--- DATA RECORDS ---
+ + +

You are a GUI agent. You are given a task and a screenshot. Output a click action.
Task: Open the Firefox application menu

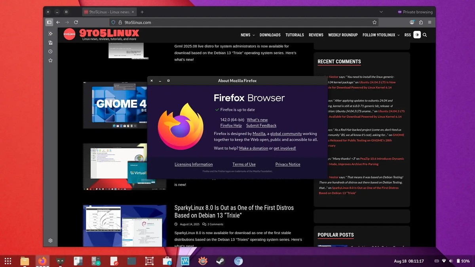click(x=430, y=23)
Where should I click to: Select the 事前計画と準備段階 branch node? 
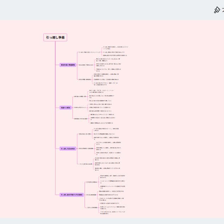(67, 65)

+ + +

The records above are to be set down exactly as written, with no images.

--- RESULT OF THE EXERCISE ---
You are a GUI agent. You are given a task and a screenshot. Output a click action.
Task: Open the Firefox application menu

click(x=430, y=23)
Where should I click to: Select the 事前計画と準備段階 branch node? 
(67, 65)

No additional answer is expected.